Nous avons indiqué la composition très panachée du parti et du gouvernement bolcheviks. À côté des exaltés, dont la présidence du Soviet de Pétrograde (Maria Spiridonova) représente une figure typique, à côté de personnages ambigus et mystérieux, dont le rôle ne sera dévoilé entièrement que par l’histoire — tels que Braunstein (Trotsky) Rosenfeld (Kameneff) Appfelbaum (Zinoviev), etc. — se placent les arrivistes de tout genre et de tout acabit, ainsi que les acolytes de l’ancien régime[8].

Malgré toute la distance qui paraît devoir séparer les exaltés socialistes des policiers de l’ancien régime, ces deux éléments se trouvent réunis par les mêmes sentiments de haine, que leur inspirent les partis libéraux démocratiques (les Cadets) — porte-drapeau des idées de droit, de justice et de liberté individuelle, pour lesquelles tous les deux ont une aversion profonde. Un autre point de vue, celui du bienfait d’un régime collectiviste-étatiste, lequel n’exclut en rien, mais favorise même une réaction monarchique, rallie les deux éléments opposés.

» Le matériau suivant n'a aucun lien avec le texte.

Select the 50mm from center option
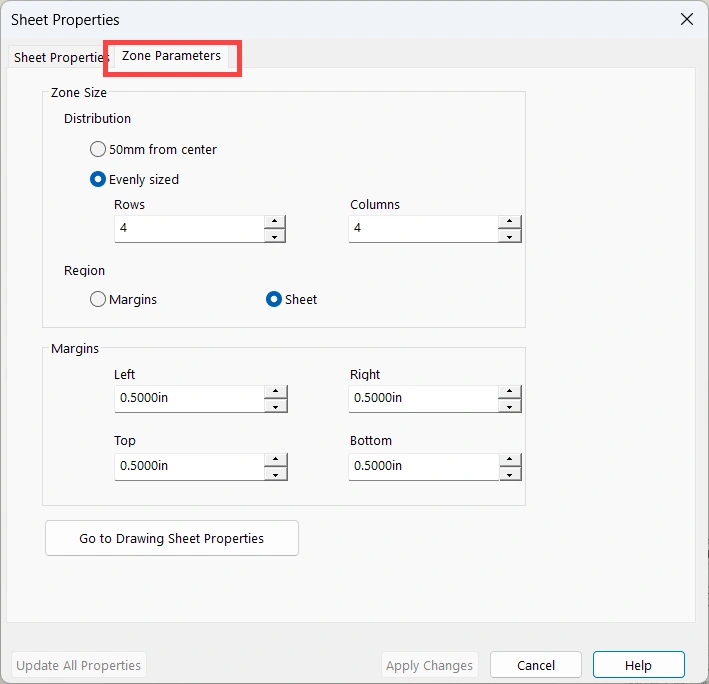Screen dimensions: 709x684 (98, 149)
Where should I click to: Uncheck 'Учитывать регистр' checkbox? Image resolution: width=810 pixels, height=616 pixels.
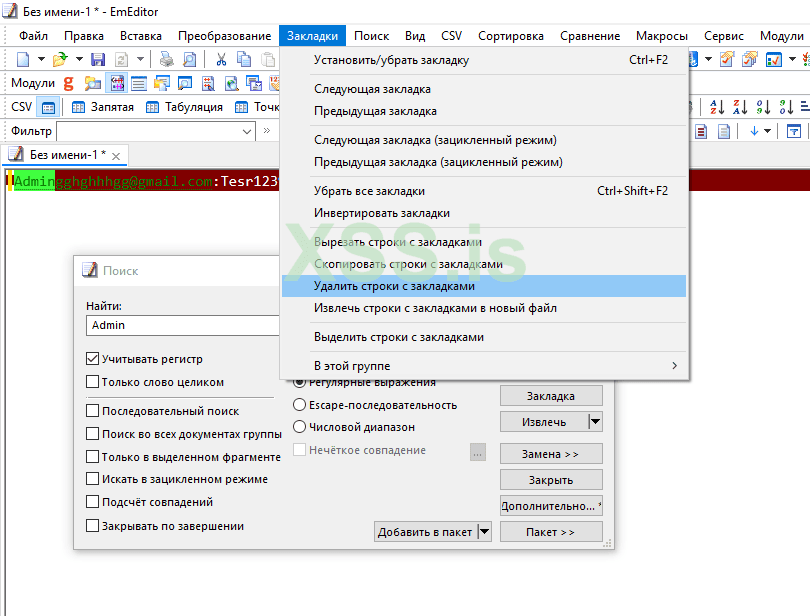[93, 359]
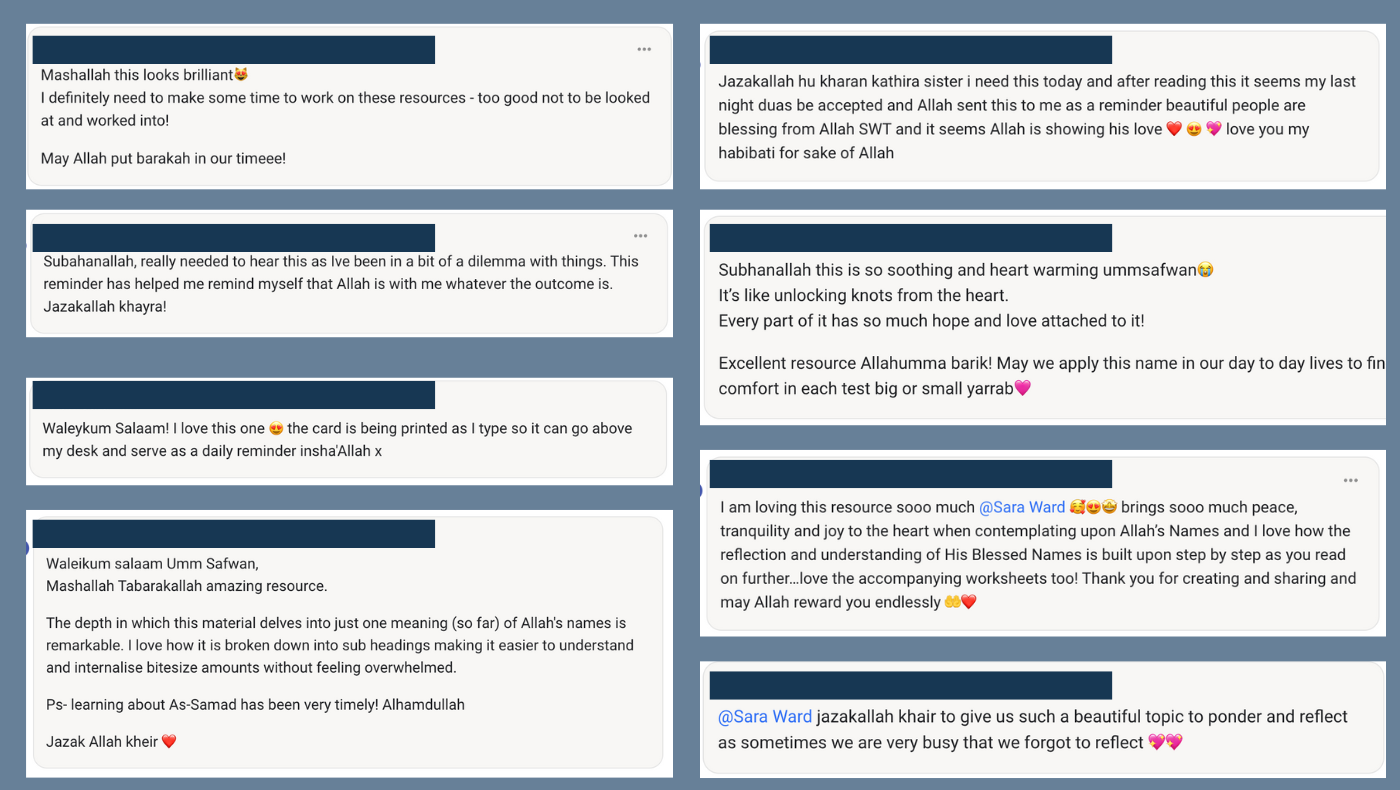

La nouvelle religion du maximalisme, pareille à d’autres religions, a ses dogmes infaillibles, ses prêtres, ses dévots. Prétendant, comme toute foi révélée, gouverner les âmes, fouiller les consciences et exercer une surveillance étroite sur la vie politique et même privée de ses adeptes, elle les courbe sous sa volonté par le moyen d’une discipline rigoureuse et par un système renouvelé de l’Inquisition.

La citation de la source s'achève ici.